第24話 出会い2
「おや、やっと口を開いてくれたね」
ゴードンは嬉しそうな声音で(室内が暗く、その表情を確認することはできない)返答する。
「正直に言うと”わからない”。戦争が起こる前までは、毎日”研究者”たちがこの地下室にやってきては怪しい実験を繰り返していたものだけど……そうだね、君がこの地下室にやってきたことを除くと、もう数週間は誰も来ていない」
数週間……。
その期間にラモーは絶望する。
しかし、一つ気になる点があった。
「数週間……水や食事もなしに、アンタは生き延びているとでもいいたいのか?それとも、アタシが気づいていないだけで、檻の近くに食料でもあるのかい?」
当然と言えば当然の問い。
数週間も飲み食いせずに生きられる生物なんて聞いたことが無い。
しかし、ゴートンは何でもないとばかりに平然と言い放った。
「いや、食糧は無いよ。殺したくない実験体に関しては、研究者たちが何かしらの食料を持ってきていたのだが……どうやら戦争でそれどころではないみたいだね」
のんびりとした物言いに、ラモーは少しいらだつ。
「なんだ、アンタはやはり食糧ナシでも生き延びられるってのかい……じゃあアタシはこのまま檻の中で死を待つしかないってか」
ギリリと歯を食いしばる。
傭兵稼業は常に死と隣り合わせ。
死の覚悟なんてとっくにできていた……否、できていると今の今まで思い込んでいた。
逃れえぬ死の気配に、ラモーはかつてないほどの苛立ちと焦りを感じている。
戦場で死ぬならまだしも、こんなわけのわからない場所で、素性もしれない男に看取られながら死んでいくなんてまっぴらごめんだった。
ラモーは叫び声をあげながら鉄格子をガンガン
と蹴りつける。彼女の想いとは裏腹に、鉄格子はピクリとも動かなかった。
どれだけの時間が過ぎただろう。疲れてぐったりと動かなくなったラモーに、ゴートンが話しかける。
「君はなぜ、死にたくないんだい?」
その間抜けな質問に、ラモーは力なく笑う。
「死にたくないんじゃない……アタシは生きたいんだ」
「それは同じことじゃないのかい?」
「同じじゃない……少なくともアタシにとっては」
幼いころ。自分を傭兵団に売った両親の表情を、初めてラモーの戦闘力を知った団長の目を……人ならざる異形を見る恐怖に満ちた目を覚えている。
傭兵になんてなりたくは無かった。
戦いなんて、争いなんて大嫌いだ。
綺麗なお洋服を着て、素敵な男性と恋をして……”普通に生きたかった”。
ホロリと、頬を温かい水が伝う。
気が付くと、ラモーは自分の内にある思いを、全て口に出していた。
ラモーが話している間、暗闇の中でゴートンは、ただ静かに聞いていた。
ラモーが全てを語り終えた時、ゴートンはしばらく何かを考えこむように黙った後、ゆっくりと言葉を選ぶように話し出す。

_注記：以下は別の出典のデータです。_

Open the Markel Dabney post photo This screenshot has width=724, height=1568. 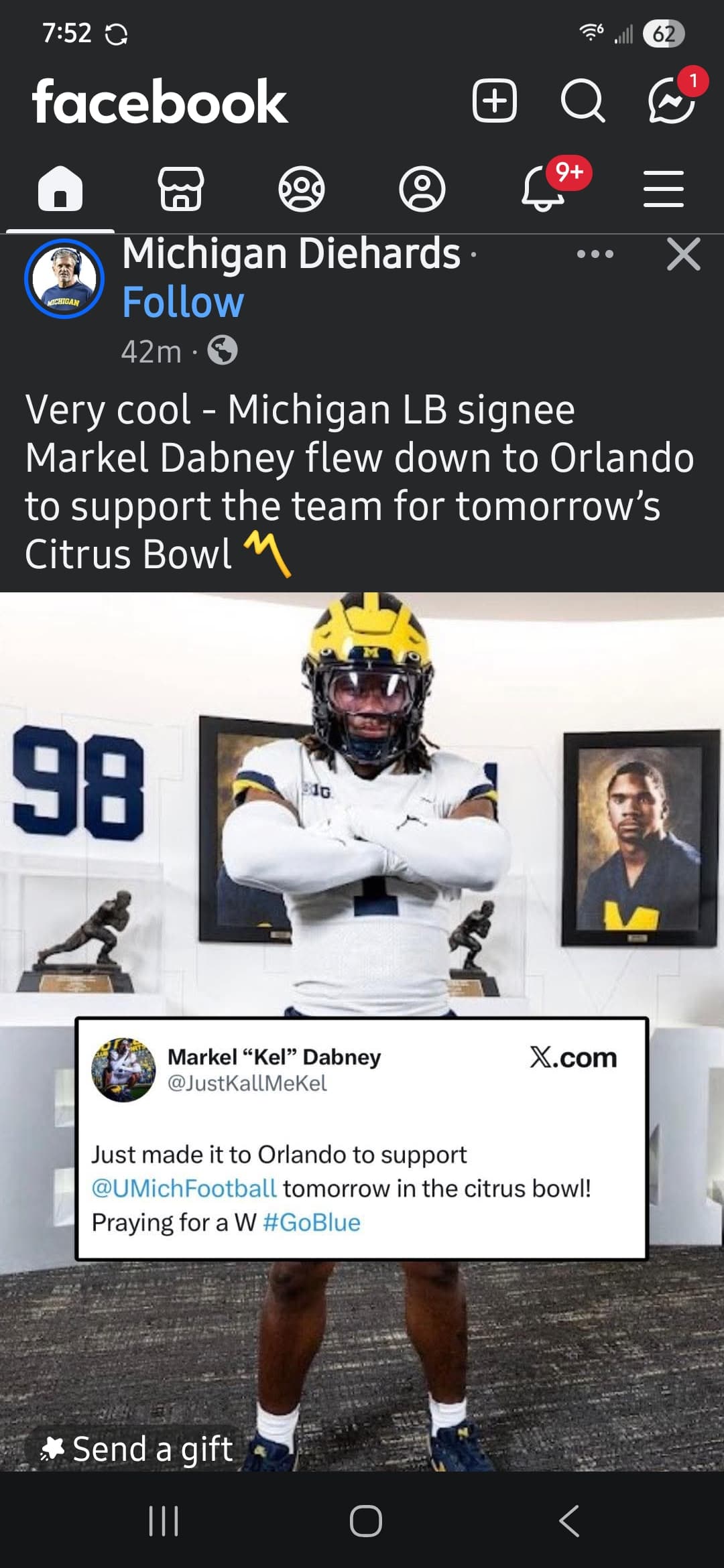pyautogui.click(x=362, y=1031)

「思うに……君は、もっとわがままに生きるべきだった……いや、生きるべきだと私は思う」
「……そう、ありがとう。もう、何もかも遅いけどね」
「いいや……遅くはないさ」
そういうと、ゴートンはその巨体を揺らし始めた。
何を始めたのかと、怪訝な顔で見ていると、なんと彼は自身の両手を縛っていた縄を、己の怪力で引きちぎった。
あまりの出来事に、ぽかんと口を開けるラモー。
ゴートンはそんな彼女にはお構いなしに、自身を閉じ込めている鉄格子に手をかけ、万力を込めてそれをこじ開ける。
メリメリと音を立てながら変形している鉄格子。やがて彼が通れるほどの大きさの隙間ができ、ゆっくりとゴートンは檻から脱出した。
「……ゴートン、アンタは一体……」
言葉を失うラモー。
ゆっくりとゴートンが彼女の檻まで歩み寄ってくる。
わずかな光源が、近づいてくるゴートンの体を照らした。
ラモーは息をのむ。
目の前に現れたのは、山羊の頭と人間の体を持つ異形だった。
ゴートンはその怪力でラモーの檻をこじ開けると、彼女をひょいと抱き上げて救出した。
「君は怪物じゃない。ただ珍しい職業を授かっただけの普通の人間さ……だから、こんな場所で死ぬことは無い。普通に生きていいんだ」
その優しい言葉に、柔らかな金色を称えた山羊の瞳に……ラモーの心臓はトクンと小さく高鳴った。